Start of Block

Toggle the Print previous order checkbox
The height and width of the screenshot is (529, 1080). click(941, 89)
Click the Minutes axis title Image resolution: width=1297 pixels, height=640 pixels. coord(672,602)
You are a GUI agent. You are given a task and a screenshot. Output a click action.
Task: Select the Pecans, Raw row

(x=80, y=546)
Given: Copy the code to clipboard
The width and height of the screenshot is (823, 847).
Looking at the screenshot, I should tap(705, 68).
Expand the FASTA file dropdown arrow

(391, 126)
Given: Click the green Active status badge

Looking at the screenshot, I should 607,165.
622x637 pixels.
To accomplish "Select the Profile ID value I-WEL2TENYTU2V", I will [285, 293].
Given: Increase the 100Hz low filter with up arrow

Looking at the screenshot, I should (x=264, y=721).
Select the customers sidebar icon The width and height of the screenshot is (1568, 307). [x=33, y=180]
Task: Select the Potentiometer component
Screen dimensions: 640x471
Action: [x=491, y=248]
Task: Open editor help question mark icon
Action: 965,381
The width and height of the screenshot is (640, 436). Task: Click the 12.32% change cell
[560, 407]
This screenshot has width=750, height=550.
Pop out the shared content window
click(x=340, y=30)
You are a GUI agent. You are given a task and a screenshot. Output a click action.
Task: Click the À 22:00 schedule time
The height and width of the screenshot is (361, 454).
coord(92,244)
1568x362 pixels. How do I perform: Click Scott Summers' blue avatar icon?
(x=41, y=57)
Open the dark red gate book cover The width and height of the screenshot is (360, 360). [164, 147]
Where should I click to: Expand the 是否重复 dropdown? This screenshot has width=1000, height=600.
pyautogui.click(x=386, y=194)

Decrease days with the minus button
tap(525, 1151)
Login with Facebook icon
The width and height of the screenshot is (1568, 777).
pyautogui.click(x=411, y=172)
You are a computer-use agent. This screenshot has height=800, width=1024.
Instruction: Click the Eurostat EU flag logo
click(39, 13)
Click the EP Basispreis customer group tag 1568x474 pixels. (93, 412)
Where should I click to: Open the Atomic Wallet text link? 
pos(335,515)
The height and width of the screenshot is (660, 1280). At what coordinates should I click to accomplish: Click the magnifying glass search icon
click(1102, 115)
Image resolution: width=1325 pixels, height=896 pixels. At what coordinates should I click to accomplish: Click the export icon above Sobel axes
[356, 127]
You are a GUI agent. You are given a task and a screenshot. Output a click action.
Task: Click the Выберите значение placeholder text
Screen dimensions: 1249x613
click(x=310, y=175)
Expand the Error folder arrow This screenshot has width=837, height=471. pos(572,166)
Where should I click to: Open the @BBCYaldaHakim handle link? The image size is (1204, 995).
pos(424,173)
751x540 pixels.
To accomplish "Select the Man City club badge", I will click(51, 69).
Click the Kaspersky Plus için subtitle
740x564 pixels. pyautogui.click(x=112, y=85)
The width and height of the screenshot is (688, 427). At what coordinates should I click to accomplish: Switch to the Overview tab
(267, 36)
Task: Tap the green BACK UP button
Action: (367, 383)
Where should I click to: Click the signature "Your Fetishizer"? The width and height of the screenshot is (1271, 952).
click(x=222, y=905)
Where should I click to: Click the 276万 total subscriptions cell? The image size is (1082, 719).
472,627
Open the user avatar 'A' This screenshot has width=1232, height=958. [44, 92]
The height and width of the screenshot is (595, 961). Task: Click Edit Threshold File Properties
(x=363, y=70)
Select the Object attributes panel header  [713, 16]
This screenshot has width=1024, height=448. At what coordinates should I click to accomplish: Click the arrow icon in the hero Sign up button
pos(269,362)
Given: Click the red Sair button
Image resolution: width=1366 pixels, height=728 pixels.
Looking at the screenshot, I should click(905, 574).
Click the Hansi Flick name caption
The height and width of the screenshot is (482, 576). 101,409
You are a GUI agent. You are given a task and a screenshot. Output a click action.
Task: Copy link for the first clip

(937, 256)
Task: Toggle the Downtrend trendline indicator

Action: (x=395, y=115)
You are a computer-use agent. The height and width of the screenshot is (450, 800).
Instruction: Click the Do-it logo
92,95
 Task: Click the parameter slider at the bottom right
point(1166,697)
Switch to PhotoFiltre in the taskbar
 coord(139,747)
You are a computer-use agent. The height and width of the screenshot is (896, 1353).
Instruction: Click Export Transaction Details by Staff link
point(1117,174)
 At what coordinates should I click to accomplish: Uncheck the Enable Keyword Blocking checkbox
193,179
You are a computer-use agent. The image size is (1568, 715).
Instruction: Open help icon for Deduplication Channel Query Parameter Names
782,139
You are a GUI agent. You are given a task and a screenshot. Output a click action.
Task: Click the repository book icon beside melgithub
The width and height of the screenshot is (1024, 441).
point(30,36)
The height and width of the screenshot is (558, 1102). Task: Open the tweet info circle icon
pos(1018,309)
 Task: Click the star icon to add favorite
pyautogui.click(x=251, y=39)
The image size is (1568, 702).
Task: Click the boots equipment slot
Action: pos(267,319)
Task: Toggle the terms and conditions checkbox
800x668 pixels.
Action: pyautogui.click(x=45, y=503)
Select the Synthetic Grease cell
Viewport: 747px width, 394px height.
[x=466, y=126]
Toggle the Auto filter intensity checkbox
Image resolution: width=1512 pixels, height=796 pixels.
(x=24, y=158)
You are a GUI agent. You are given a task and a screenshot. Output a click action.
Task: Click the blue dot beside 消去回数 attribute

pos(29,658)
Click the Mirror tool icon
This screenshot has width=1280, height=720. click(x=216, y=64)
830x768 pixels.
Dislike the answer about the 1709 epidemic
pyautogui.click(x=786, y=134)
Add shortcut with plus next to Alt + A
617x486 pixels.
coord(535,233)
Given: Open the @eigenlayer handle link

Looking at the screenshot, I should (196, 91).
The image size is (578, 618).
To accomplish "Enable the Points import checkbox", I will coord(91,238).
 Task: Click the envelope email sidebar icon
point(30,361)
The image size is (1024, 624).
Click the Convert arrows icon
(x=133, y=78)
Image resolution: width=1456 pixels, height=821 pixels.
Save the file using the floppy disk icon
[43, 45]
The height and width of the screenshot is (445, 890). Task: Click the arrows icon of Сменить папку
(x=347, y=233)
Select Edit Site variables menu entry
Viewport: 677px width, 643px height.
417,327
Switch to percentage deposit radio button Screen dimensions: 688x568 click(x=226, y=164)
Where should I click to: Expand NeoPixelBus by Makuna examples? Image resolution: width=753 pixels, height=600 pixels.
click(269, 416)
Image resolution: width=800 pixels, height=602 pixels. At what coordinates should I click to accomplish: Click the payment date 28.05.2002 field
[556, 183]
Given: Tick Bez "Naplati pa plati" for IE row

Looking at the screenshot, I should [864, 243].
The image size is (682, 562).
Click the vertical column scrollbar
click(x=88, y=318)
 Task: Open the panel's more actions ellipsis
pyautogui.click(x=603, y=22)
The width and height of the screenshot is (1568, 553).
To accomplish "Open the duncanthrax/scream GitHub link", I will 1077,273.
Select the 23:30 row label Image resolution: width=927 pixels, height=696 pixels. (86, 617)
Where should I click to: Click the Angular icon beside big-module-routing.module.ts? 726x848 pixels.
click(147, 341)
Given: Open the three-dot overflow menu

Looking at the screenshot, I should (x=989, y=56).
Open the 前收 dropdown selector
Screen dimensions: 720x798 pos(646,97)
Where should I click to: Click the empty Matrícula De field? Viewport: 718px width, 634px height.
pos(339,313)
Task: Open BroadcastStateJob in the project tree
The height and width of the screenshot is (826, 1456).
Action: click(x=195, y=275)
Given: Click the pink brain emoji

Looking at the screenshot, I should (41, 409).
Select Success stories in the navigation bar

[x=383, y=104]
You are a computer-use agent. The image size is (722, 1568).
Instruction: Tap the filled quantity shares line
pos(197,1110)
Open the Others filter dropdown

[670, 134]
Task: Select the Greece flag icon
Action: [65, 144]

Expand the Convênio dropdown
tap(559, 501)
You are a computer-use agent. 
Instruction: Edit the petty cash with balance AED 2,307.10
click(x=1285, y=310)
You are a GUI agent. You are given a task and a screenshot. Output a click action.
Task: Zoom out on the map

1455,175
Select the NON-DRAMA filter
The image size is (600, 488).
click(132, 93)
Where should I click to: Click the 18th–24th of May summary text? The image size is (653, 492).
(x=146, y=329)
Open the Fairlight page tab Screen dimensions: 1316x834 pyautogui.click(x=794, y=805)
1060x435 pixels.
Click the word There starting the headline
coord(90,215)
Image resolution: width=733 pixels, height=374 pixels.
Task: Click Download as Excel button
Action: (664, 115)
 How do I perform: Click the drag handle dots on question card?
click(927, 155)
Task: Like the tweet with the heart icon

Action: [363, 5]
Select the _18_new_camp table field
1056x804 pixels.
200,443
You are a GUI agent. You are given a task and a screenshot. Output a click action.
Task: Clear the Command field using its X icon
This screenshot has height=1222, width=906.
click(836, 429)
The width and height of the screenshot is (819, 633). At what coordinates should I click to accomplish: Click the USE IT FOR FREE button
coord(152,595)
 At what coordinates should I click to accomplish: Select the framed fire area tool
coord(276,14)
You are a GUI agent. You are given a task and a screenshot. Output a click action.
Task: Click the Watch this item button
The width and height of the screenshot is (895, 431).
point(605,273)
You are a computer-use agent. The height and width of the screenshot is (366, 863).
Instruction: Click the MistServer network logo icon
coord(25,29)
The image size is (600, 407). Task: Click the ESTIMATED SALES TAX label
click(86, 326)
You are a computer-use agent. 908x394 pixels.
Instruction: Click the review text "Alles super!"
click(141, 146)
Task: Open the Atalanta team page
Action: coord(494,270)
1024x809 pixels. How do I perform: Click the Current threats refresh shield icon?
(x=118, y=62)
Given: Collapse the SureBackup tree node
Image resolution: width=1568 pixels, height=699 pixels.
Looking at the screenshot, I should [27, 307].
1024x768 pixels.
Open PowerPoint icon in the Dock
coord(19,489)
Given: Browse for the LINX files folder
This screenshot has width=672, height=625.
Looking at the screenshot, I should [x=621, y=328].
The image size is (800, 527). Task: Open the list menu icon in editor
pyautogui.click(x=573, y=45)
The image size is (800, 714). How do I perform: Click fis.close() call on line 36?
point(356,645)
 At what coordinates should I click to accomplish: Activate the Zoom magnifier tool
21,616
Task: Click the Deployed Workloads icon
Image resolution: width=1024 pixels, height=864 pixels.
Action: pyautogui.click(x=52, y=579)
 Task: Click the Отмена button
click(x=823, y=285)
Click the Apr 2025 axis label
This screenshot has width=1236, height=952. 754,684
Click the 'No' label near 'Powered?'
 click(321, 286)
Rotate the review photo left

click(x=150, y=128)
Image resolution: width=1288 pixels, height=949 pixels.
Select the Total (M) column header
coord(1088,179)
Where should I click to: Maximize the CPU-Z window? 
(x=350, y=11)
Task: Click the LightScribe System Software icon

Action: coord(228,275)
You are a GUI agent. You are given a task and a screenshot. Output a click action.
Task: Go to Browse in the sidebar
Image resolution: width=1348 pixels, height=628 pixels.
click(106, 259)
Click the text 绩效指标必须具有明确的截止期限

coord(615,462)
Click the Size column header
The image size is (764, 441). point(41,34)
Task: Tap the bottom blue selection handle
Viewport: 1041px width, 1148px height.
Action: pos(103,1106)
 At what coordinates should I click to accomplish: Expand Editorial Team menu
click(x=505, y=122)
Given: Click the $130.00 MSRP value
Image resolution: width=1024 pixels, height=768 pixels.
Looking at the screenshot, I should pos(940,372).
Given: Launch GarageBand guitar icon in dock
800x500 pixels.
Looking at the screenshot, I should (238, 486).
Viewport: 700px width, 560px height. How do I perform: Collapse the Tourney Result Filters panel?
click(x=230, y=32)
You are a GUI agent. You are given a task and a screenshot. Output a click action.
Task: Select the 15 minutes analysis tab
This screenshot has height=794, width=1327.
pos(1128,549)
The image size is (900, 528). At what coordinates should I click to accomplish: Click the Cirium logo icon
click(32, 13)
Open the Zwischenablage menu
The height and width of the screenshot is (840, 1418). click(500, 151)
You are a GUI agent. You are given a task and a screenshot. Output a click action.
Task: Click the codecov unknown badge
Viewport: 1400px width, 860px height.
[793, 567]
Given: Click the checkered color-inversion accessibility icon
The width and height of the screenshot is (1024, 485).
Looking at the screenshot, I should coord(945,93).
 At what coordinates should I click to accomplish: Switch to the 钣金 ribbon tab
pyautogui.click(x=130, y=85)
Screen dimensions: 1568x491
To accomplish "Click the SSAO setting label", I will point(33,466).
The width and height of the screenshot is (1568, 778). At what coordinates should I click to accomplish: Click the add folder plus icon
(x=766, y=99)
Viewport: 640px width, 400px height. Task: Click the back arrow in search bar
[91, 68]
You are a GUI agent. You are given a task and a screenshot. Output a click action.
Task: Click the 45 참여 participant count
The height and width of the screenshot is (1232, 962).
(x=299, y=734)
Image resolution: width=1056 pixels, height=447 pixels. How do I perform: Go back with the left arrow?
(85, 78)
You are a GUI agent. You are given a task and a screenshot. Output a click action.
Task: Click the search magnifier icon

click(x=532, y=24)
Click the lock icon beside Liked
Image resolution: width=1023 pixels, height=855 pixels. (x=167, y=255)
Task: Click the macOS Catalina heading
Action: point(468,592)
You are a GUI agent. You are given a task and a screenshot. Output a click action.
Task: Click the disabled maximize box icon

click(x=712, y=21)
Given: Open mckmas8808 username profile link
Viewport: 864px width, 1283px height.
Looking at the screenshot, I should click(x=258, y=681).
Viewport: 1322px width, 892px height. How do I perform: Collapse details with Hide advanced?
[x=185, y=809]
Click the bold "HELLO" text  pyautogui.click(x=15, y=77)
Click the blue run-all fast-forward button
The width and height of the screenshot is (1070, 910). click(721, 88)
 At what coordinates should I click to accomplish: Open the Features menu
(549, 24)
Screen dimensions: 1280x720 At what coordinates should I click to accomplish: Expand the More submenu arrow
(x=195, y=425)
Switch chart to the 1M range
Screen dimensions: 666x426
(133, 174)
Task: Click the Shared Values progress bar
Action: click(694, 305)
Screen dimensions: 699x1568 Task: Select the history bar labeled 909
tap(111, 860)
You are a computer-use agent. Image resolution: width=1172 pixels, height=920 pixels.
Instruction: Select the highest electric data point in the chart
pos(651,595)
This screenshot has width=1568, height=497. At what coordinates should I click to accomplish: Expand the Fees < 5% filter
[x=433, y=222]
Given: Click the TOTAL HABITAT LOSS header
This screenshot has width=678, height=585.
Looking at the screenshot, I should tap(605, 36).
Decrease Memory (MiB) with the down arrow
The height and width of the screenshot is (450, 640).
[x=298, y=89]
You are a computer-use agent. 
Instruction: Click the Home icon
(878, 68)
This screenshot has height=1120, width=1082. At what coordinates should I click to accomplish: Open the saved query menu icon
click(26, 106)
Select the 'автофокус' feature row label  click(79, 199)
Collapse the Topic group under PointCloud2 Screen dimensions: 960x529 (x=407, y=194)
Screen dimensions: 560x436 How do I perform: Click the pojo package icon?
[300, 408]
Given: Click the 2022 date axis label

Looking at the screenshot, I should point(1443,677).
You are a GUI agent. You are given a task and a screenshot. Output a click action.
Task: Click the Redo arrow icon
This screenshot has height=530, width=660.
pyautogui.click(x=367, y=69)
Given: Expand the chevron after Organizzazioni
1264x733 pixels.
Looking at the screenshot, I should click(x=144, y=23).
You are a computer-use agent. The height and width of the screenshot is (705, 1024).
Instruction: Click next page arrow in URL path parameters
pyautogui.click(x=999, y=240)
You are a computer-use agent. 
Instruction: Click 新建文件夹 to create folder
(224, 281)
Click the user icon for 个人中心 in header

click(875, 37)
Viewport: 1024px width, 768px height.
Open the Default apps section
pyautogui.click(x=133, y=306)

End of Block

• BRIEF: If a line in the data above holds the word "Browse", count it; give only the total.

• SOLVED PROBLEM: 2